#### Estratto del documento
'''
In poche parole ci vuole un Giudice della Repubblica che, chiamato a decidere su un ricorso del cittadino in materia di legge elettorale, ritenga che la legge attuale abbia aspetti di incostituzionalità e quindi investa la Corte Costituzionale del problema. Ma occorre anche che la questione sia “rilevante” ovvero che investa proprio il tema sollevato dal cittadino, perché altrimenti la Corte dichiarerebbe il ricorso inammissibile.

Cosa si può fare per portare la legge attuale davanti alla Corte Suprema? Un’ipotesi che mi viene in mente a prima vista è che il cittadino potrebbe ricorrere al Tribunale lamentando di non aver potuto esprimere un voto a favore di un candidato perché la legge non lo prevede (prevede il solo voto alla lista).

La Costituzione, agli articoli 56 e 58, prevede che i deputati ed i senatori siano eletti a suffragio universale e DIRETTO: questo significa che l’elettore deve poter esprimere un voto diretto a favore di un candidato. La legge quindi dovrebbe dare all’elettore questa possibilità, libero l’elettore medesimo di avvalersi o meno di questa facoltà.

Oggi questa facoltà non è esercitabile e i deputati ed i senatori non sono eletti secondo quanto previsto dalla Costituzione e gli elettori sono stati quindi spogliati del loro diritto.

Ovviamente il cittadino dovrebbe ricorrere al Tribunale chiedendo di poter essere ammesso ad esprimere una preferenza ovvero lamentando di non averla potuta esprimere e chiedere tutela: il Tribunale, non potendo accogliere la richiesta dell’elettore, potrebbe limitarsi a respingere il suo ricorso ma potrebbe anche, dubitando della legittimità della norma che dovrebbe applicare per respingere il ricorso, potrebbe investire la Corte Costituzionale del problema.
'''
#### Estratto dei dati
'''
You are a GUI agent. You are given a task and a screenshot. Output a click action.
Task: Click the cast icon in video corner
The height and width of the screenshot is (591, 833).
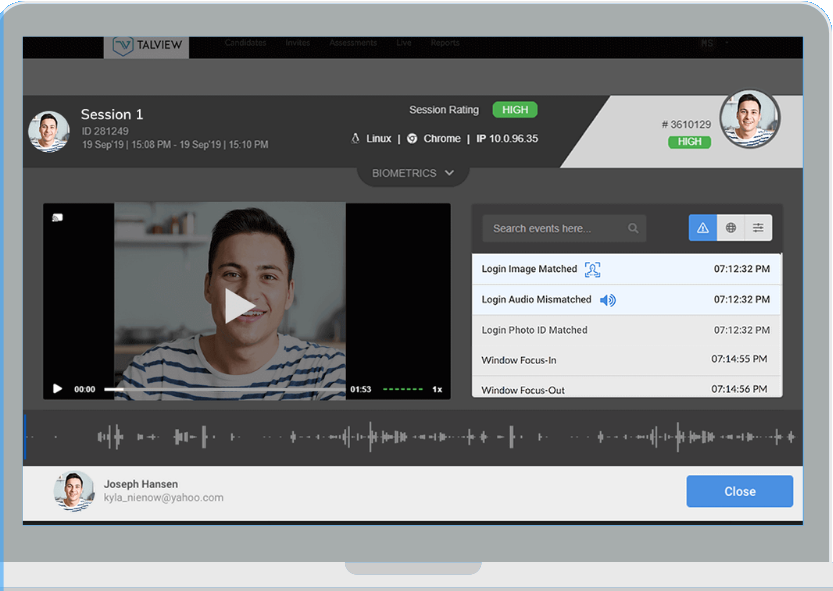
'''
#### Attività da svolgere
(a) Nel testo sulla legge elettorale, quali articoli della Costituzione stabiliscono che deputati e senatori siano eletti a suffragio universale e diretto?
(b) Riscrivi il passo del testo sulla legge elettorale da "La Costituzione, agli" fino a "di questa facoltà." compreso, mettendo "suffragio popolare" al posto di "suffragio universale".
(c) Traduci in inglese questa frase del testo sulla legge elettorale: "Oggi questa facoltà non è esercitabile e i deputati ed i senatori non sono eletti secondo quanto previsto dalla Costituzione e gli elettori sono stati quindi spogliati del loro diritto."

#### Risultati per attività
(a) Gli articoli 56 e 58.

(b)
La Costituzione, agli articoli 56 e 58, prevede che i deputati ed i senatori siano eletti a suffragio popolare e DIRETTO: questo significa che l’elettore deve poter esprimere un voto diretto a favore di un candidato. La legge quindi dovrebbe dare all’elettore questa possibilità, libero l’elettore medesimo di avvalersi o meno di questa facoltà.

(c) Today this option cannot be exercised, deputies and senators are not elected as provided for by the Constitution, and voters have therefore been stripped of their right.